____ DATA LISTING
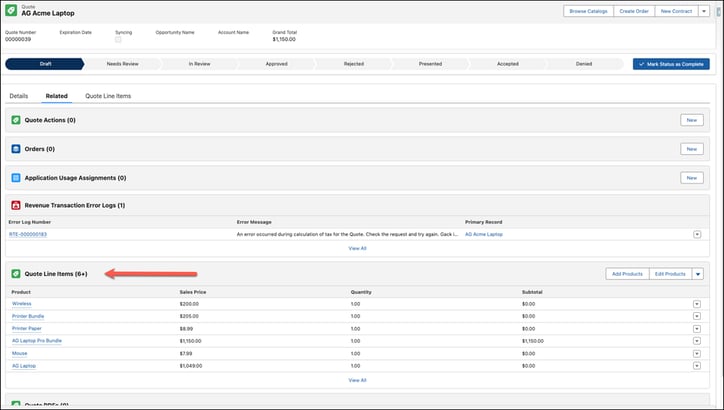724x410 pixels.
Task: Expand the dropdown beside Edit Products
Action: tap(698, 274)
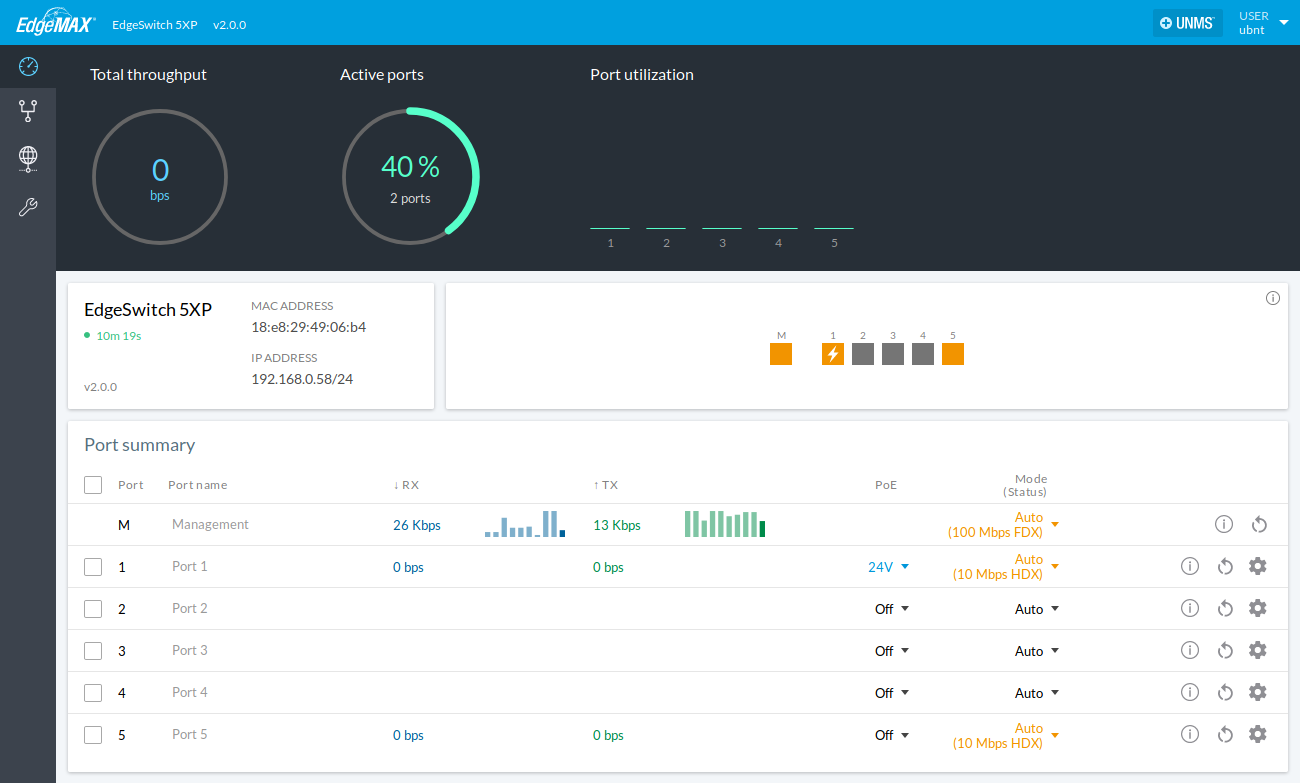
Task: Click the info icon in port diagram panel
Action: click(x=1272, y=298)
________
____ DATA LISTING
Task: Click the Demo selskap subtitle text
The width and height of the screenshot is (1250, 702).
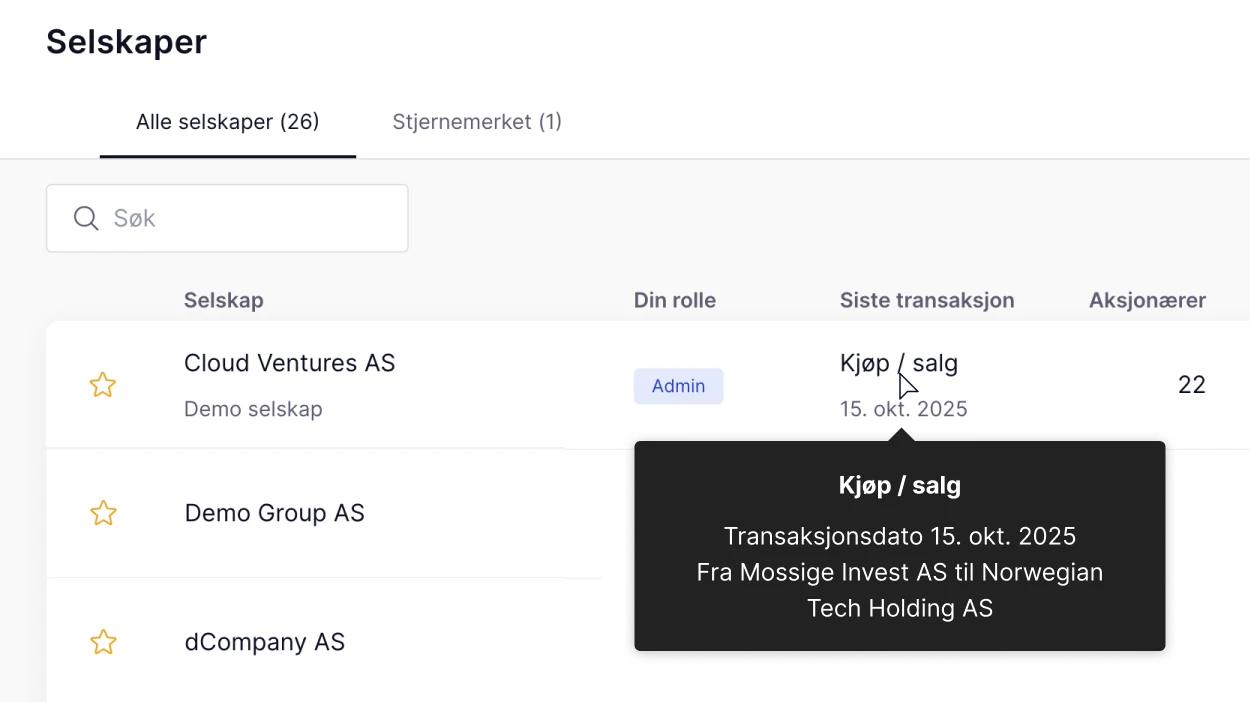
________
(PROBLEM STATEMENT): Could you write out everything from the line with "724x410 pixels." down to the line with "Action: click(x=1272, y=298)", with "drop-down menu" substituted for "dropdown" and nothing else changed? Omit the pictures.

(SOLUTION TO THE EXERCISE):
724x410 pixels.
Task: Expand the drop-down menu beside Edit Products
Action: tap(698, 274)
Task: Click the info icon in port diagram panel
Action: click(x=1272, y=298)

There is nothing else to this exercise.